*TASK SET*.
a) In the text about the yacht Luna, duplicate the portion starting at "- Draft: 6.49" and ending at "authorities in Germany.".
b) According to the text about the yacht Luna, who designed the yacht's interior?
c) Decide whether each statement agrees with the text about the yacht Luna, answering yes or no and quoting the words that settle it: (i) Luna was delivered to Roman Abramovich in 2010. (ii) The refit in Bremerhaven lasted 12 months. (iii) The yacht has 10 decks.

*EXERCISE PASSAGE*.
- - - - -

General characteristics
- Class & type: Ice Class
- Type: Motor yacht
- Tonnage: 5,750 GT
- Length: 115 m (377 ft)
- Beam: 22.5 m (74 ft)
- Height: 47.46 m (155.7 ft)
- Draft: 6.49 m (21.3 ft)
- Decks: 10
- Installed power: 11 MW (15,000 hp)
- Speed: 22.5 knots max speed, 18 knots cruising speed
- Range: 9,000 nmi (17,000 km; 10,000 mi) at 16–18 knots
- Boats & landing craft carried: 8
- Crew: 52
- Aviation facilities: 2 MCA Helicopter pads with fire suppression system and full night time landing certification with on board helicopter landing/maintenance/fire team

= Luna (yacht) =

Luxury motor yacht

Luna is the world's second-largest expedition yacht. In 2022 it was seized by authorities in Germany.

==Ownership history==
Luna was delivered to Russian businessman Roman Abramovich on 10 April 2010. Its exterior was designed by NewCruise of Germany and its interior by Donald Starkey. The yacht's cost has been estimated at over €250m.

Luna was sold to Azerbaijani Farkhad Akhmedov, for €200m in April 2014. In October 2014 the yacht was sent to Bremerhaven, Germany, for an extensive refit costing €50m. The yacht was delivered in March 2016 after a 16-month extensive refit. She featured at the centre of a dispute between Akhmedov and his ex-wife, Tatyana Akhmedova, after an English High Court judgement awarded Tatiana a disputed £453 million matrimonial settlement. Following the Luna ruling, Farkhad and Tatiana settled their dispute. Luna became property of the Blue Sea Trust, reported to be the owning entity of the Akhmedov family. In October 2021, having undergone a refurbishment following her stay in Dubai, Luna set sail once again heading through the Suez Canal and into the Mediterranean and arriving at Lloyd Werft shipyard to undergo maintenance.

In March 2022, Forbes reported that Luna was still owned by Farkhad Akhmedov. At the time, she had been sanctioned by the EU, UK, Canada, and Switzerland, and was still registered in the Marshall Islands with a value of $196 million. She was frozen by German authorities on 12 May 2022, and on 23 May 2022, was recorded in Hamburg, Germany.

Public prosecutors searched the ship in early May 2023, citing that the 67-year old owner has been hiding substantial assets he is suspected to hold in Germany from the authorities.

- - - - -

*Collected data entries*.
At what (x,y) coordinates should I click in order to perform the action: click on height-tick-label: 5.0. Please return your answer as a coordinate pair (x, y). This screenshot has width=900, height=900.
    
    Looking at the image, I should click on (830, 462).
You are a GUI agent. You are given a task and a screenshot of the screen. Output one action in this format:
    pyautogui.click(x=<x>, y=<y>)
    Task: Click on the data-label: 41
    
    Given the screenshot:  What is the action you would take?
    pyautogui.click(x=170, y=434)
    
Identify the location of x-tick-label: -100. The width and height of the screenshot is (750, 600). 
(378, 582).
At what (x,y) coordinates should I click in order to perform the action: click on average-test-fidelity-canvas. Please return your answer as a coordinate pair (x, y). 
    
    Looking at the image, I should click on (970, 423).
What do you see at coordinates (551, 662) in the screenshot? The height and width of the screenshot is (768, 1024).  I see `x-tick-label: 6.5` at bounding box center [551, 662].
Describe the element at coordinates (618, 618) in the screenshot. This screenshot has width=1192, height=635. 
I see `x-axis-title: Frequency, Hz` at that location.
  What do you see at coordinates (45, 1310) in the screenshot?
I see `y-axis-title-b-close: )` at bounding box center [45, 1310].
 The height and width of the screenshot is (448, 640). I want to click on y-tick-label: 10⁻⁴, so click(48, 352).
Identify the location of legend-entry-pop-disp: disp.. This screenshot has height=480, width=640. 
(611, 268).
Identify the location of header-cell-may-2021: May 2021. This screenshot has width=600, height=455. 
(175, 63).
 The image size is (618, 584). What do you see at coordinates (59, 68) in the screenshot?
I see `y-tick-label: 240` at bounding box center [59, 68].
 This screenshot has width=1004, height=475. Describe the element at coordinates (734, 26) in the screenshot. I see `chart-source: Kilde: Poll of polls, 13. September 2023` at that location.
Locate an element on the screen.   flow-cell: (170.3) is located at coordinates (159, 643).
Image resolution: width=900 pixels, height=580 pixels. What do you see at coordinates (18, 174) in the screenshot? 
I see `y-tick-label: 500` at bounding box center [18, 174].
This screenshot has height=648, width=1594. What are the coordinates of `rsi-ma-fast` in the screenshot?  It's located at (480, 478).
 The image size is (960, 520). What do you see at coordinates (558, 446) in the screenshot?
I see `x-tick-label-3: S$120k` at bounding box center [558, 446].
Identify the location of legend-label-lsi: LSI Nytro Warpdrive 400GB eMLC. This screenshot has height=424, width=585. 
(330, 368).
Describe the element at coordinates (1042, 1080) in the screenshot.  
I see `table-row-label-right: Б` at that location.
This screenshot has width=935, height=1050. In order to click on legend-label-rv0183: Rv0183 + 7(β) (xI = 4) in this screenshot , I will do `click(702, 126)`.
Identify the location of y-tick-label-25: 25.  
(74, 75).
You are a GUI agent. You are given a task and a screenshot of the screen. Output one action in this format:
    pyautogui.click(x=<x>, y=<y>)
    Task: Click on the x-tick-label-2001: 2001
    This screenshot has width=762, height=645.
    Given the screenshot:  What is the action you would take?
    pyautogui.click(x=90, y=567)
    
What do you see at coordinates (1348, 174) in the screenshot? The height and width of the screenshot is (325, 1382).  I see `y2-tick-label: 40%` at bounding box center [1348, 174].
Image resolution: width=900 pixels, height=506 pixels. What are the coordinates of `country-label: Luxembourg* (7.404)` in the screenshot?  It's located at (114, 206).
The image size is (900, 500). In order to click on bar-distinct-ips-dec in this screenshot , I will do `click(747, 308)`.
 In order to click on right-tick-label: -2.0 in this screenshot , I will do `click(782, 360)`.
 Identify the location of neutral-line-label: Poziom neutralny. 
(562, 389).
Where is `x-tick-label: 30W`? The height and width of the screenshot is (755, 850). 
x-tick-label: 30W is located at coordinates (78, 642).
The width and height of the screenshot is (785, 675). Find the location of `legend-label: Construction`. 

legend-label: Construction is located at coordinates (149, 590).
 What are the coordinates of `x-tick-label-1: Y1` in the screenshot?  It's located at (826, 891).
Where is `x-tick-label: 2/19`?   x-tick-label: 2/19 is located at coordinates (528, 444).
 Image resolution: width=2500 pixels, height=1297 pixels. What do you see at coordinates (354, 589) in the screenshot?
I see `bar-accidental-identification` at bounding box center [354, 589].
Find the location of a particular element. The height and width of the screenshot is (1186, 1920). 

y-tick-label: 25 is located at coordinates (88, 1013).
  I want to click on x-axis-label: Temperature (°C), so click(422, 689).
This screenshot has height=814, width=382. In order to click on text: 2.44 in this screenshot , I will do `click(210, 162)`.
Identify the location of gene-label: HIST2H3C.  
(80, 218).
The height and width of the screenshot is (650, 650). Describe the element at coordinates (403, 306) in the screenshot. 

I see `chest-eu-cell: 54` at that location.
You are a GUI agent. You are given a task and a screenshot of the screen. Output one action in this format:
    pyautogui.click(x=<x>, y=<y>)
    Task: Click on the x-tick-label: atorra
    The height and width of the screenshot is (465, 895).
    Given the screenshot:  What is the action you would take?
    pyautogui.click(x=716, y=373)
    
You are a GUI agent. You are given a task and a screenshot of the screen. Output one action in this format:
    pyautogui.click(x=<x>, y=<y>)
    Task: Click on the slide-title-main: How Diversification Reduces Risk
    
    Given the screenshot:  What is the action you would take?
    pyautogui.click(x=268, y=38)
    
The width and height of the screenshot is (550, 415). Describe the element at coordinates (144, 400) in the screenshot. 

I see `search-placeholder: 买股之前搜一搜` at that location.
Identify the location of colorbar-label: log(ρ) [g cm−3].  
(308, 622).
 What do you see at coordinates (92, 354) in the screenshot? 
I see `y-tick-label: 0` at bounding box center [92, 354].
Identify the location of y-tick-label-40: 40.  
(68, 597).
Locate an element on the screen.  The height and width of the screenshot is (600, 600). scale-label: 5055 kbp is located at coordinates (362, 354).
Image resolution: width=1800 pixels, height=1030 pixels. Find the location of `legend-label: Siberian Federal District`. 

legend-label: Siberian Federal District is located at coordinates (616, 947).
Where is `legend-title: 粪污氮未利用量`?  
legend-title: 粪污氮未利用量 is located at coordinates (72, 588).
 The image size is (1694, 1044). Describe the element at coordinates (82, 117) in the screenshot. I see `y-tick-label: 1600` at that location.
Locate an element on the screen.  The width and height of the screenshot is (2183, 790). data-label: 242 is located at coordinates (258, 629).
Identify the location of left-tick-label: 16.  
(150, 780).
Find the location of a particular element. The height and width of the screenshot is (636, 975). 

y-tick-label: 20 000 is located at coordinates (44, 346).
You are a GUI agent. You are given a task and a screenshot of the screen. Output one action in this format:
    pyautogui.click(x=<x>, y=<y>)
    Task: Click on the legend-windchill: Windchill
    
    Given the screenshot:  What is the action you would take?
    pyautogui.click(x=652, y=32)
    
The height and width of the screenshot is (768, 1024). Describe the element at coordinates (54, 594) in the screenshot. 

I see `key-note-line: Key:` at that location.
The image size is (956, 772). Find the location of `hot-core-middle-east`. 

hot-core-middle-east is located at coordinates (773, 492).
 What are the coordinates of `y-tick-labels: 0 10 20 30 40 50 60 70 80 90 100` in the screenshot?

- - - - -

*ANSWERS BELOW*.
a)
- Draft: 6.49 m (21.3 ft)
- Decks: 10
- Installed power: 11 MW (15,000 hp)
- Speed: 22.5 knots max speed, 18 knots cruising speed
- Range: 9,000 nmi (17,000 km; 10,000 mi) at 16–18 knots
- Boats & landing craft carried: 8
- Crew: 52
- Aviation facilities: 2 MCA Helicopter pads with fire suppression system and full night time landing certification with on board helicopter landing/maintenance/fire team

= Luna (yacht) =

Luxury motor yacht

Luna is the world's second-largest expedition yacht. In 2022 it was seized by authorities in Germany.

b) Donald Starkey

c)
(i) Yes: "Luna was delivered to Russian businessman Roman Abramovich on 10 April 2010."
(ii) No: "The yacht was delivered in March 2016 after a 16-month extensive refit."
(iii) Yes: "Decks: 10"